§ EXERCISE: The records are to be copied from the line that contains "Screen dimensions: 292x145" through their last line, word for word, with every picture left out.

§ INPUT RECORDS:
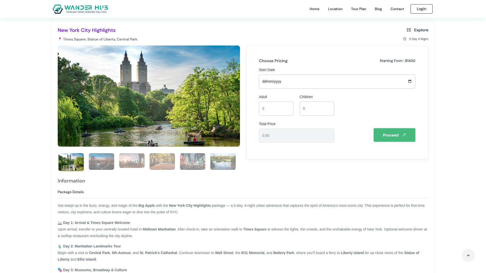Viewport: 486px width, 273px height.
Task: Click the Children count input
Action: click(x=317, y=109)
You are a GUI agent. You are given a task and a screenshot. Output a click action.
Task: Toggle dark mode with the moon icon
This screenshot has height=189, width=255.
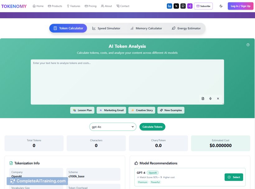[220, 6]
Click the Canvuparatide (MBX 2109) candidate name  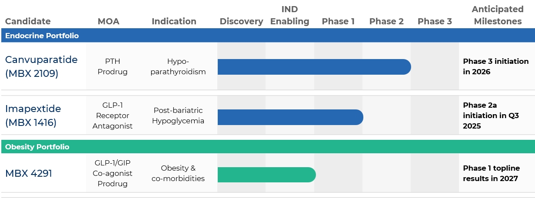(41, 66)
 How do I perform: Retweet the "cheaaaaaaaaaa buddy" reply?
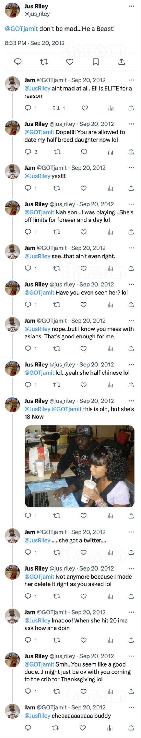[x=55, y=728]
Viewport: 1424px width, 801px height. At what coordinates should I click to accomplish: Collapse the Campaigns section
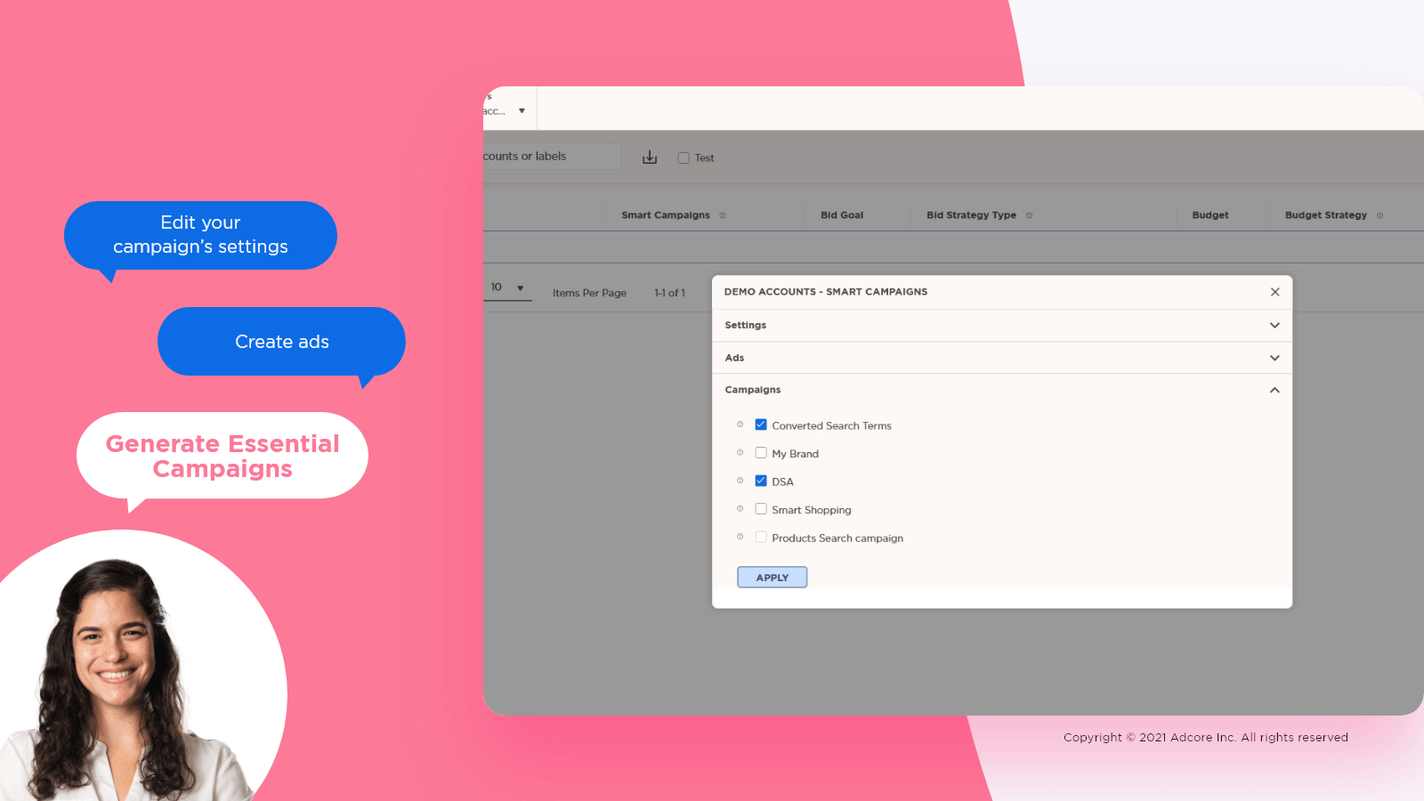coord(1274,390)
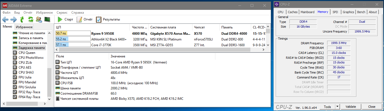Image resolution: width=384 pixels, height=111 pixels.
Task: Select CPU Queen benchmark in tree
Action: 27,53
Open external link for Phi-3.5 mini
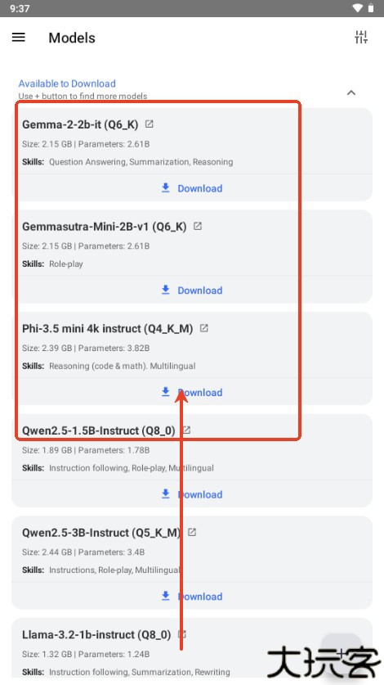 click(203, 328)
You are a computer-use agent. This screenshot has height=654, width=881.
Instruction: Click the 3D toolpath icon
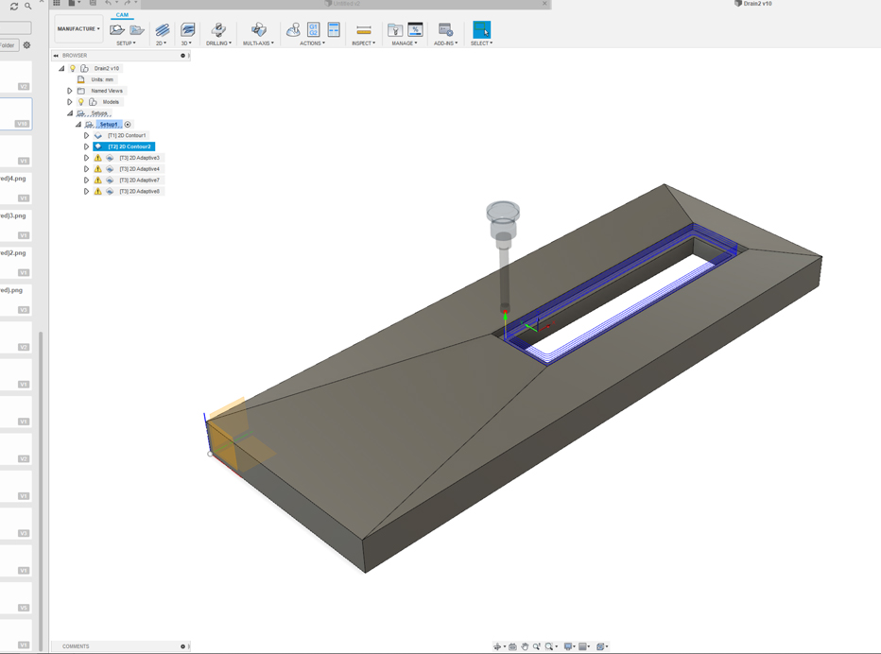click(187, 28)
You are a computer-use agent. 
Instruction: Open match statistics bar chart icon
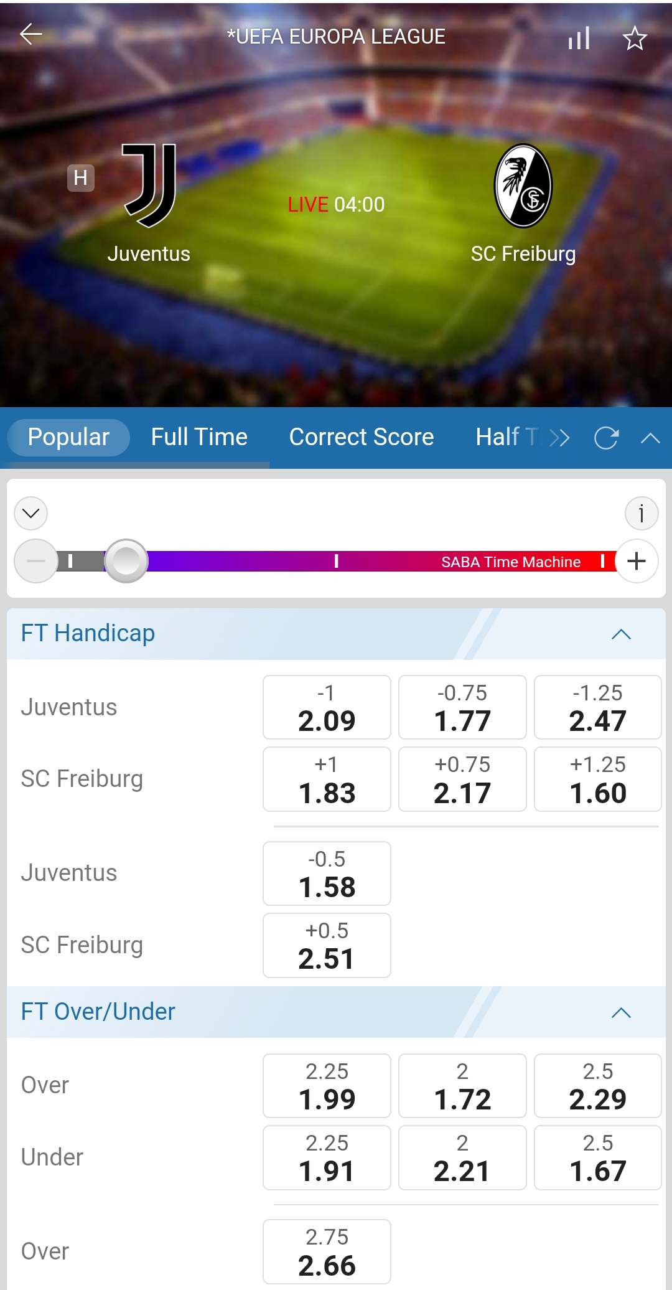(x=579, y=39)
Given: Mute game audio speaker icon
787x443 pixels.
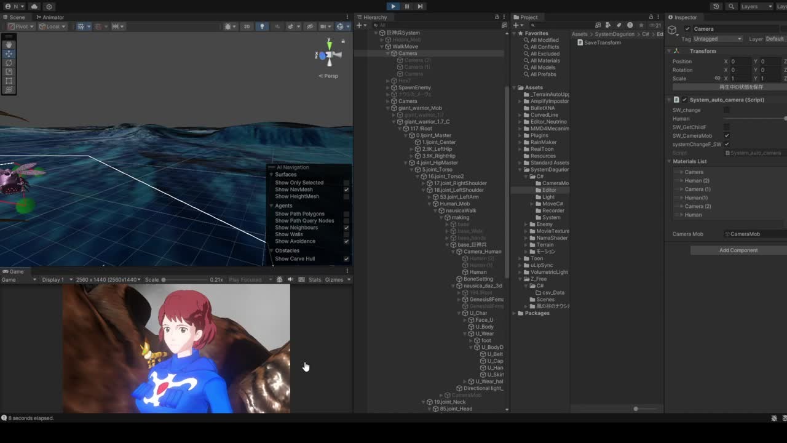Looking at the screenshot, I should [290, 279].
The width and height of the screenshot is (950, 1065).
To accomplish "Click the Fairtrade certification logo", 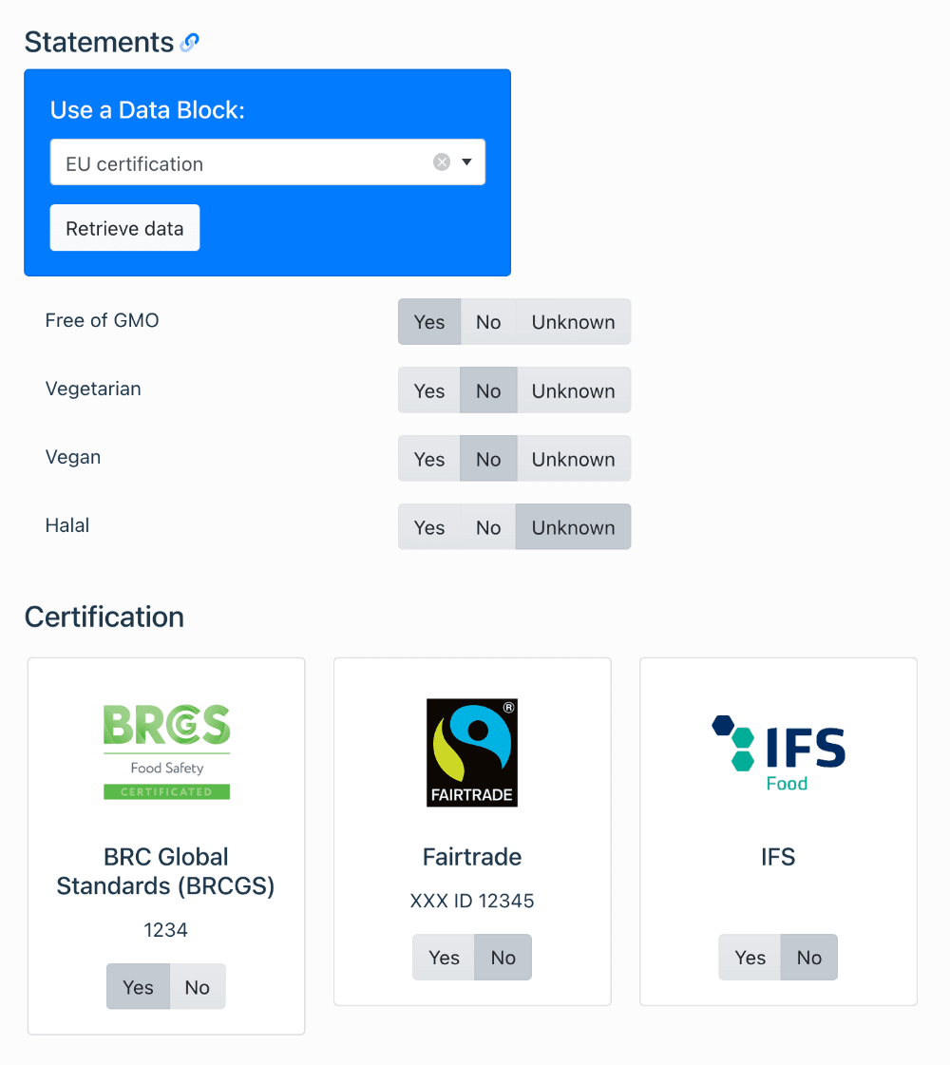I will pyautogui.click(x=472, y=751).
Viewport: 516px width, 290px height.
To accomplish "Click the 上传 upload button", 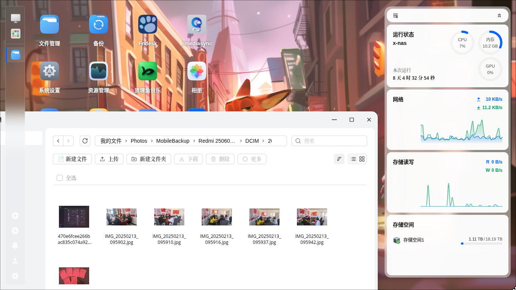I will pyautogui.click(x=109, y=159).
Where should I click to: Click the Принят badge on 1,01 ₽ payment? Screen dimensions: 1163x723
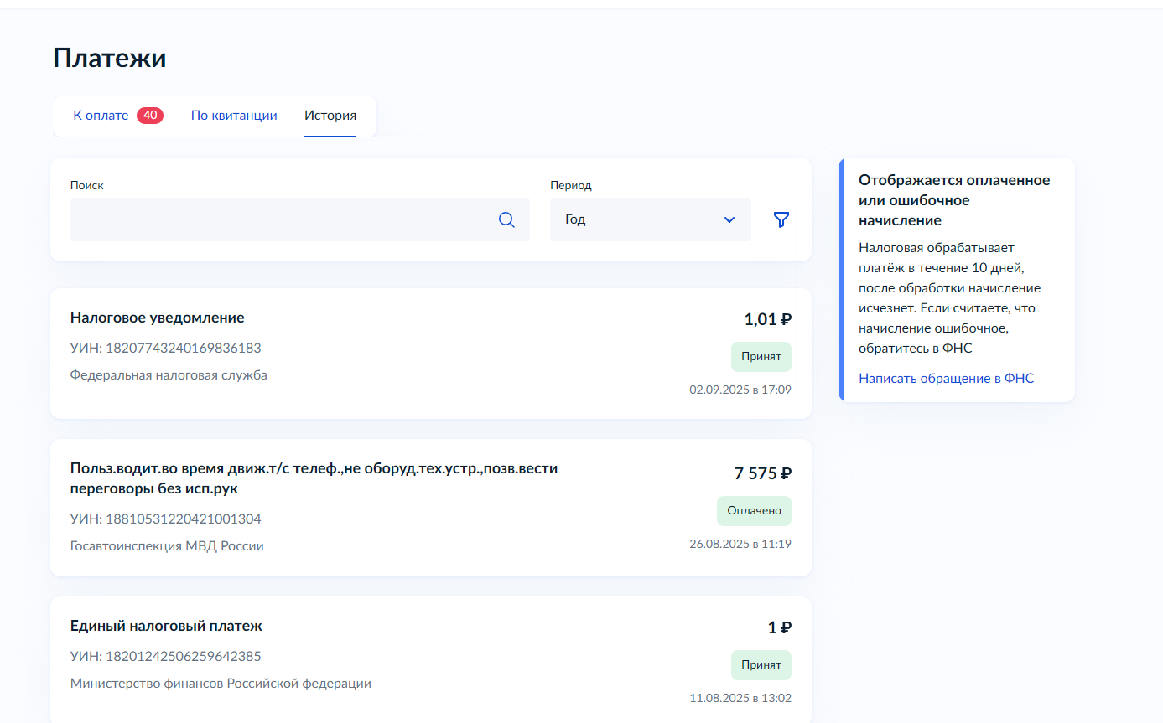point(761,356)
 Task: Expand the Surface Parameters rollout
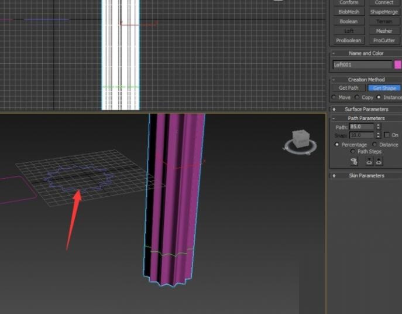366,109
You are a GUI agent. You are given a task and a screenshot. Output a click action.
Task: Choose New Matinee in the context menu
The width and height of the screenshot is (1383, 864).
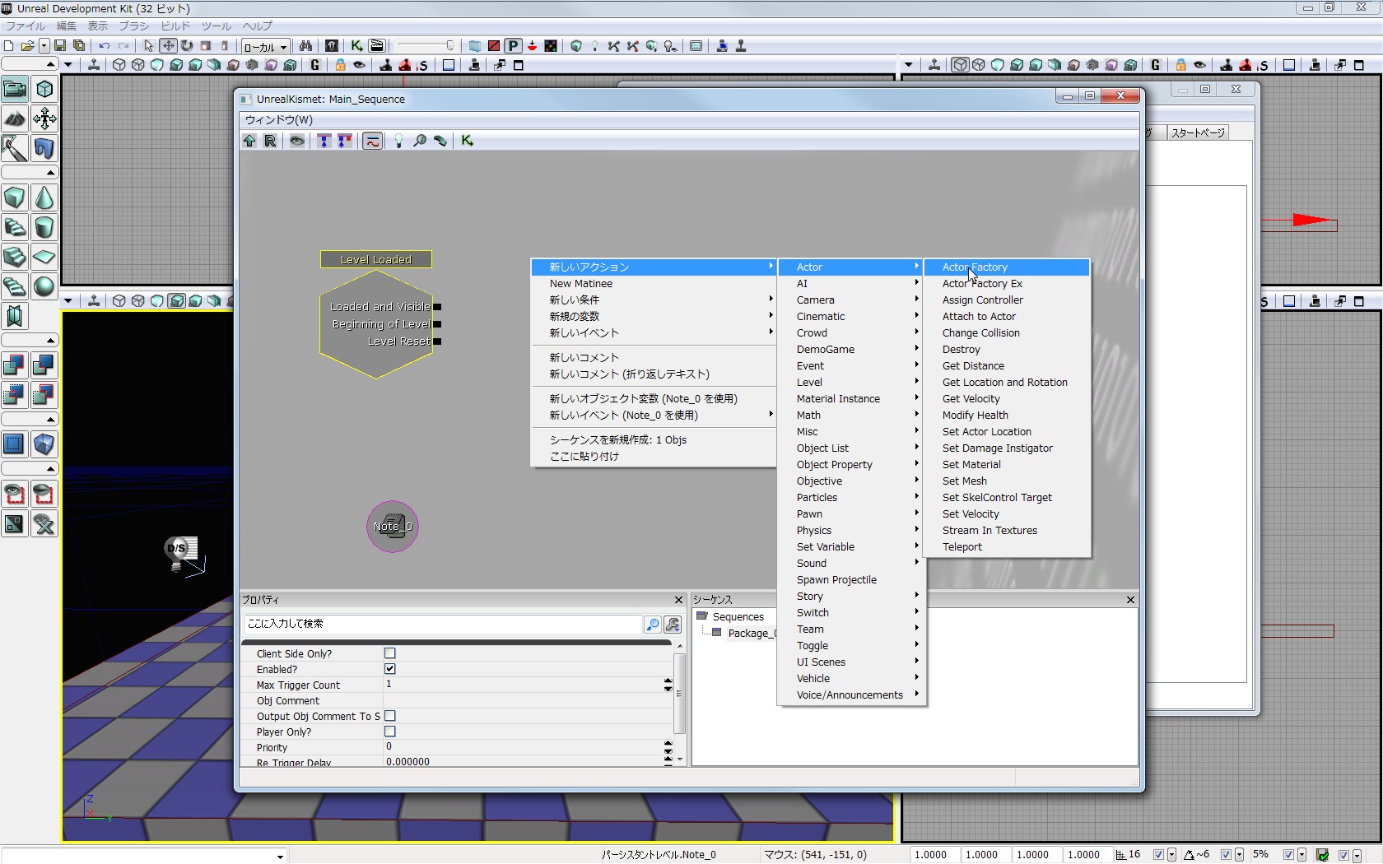tap(581, 284)
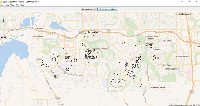This screenshot has height=106, width=200.
Task: Zoom in with the plus icon
Action: [x=2, y=37]
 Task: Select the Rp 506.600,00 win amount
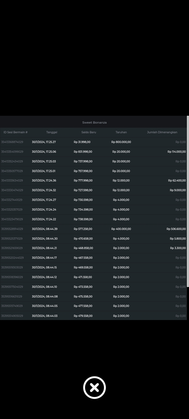click(x=176, y=229)
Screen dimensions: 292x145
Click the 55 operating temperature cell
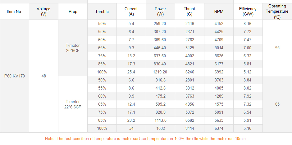277,48
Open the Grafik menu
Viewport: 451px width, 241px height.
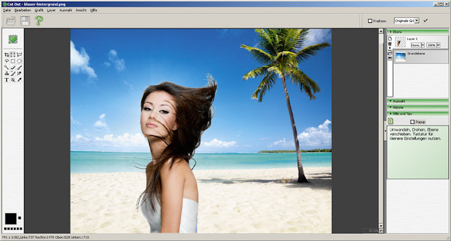pyautogui.click(x=39, y=10)
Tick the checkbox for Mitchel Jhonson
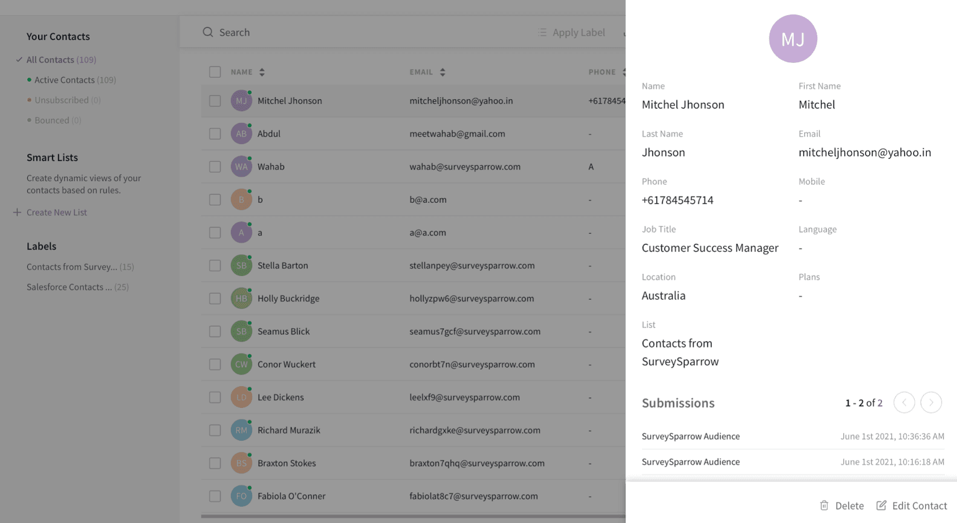This screenshot has width=957, height=523. [215, 101]
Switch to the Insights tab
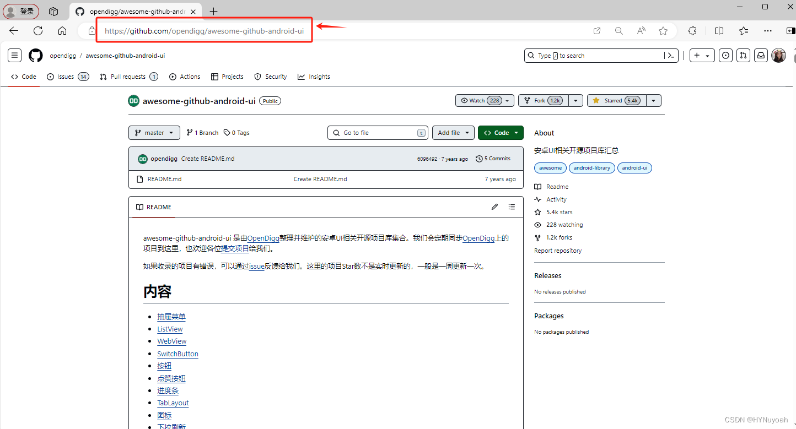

§ RESULT FOR THIS TASK:
Screen dimensions: 292x145
Click the 55 operating temperature cell
277,48
Open the Grafik menu
Viewport: 451px width, 241px height.
pyautogui.click(x=39, y=10)
Tick the checkbox for Mitchel Jhonson
This screenshot has width=957, height=523. [215, 101]
Switch to the Insights tab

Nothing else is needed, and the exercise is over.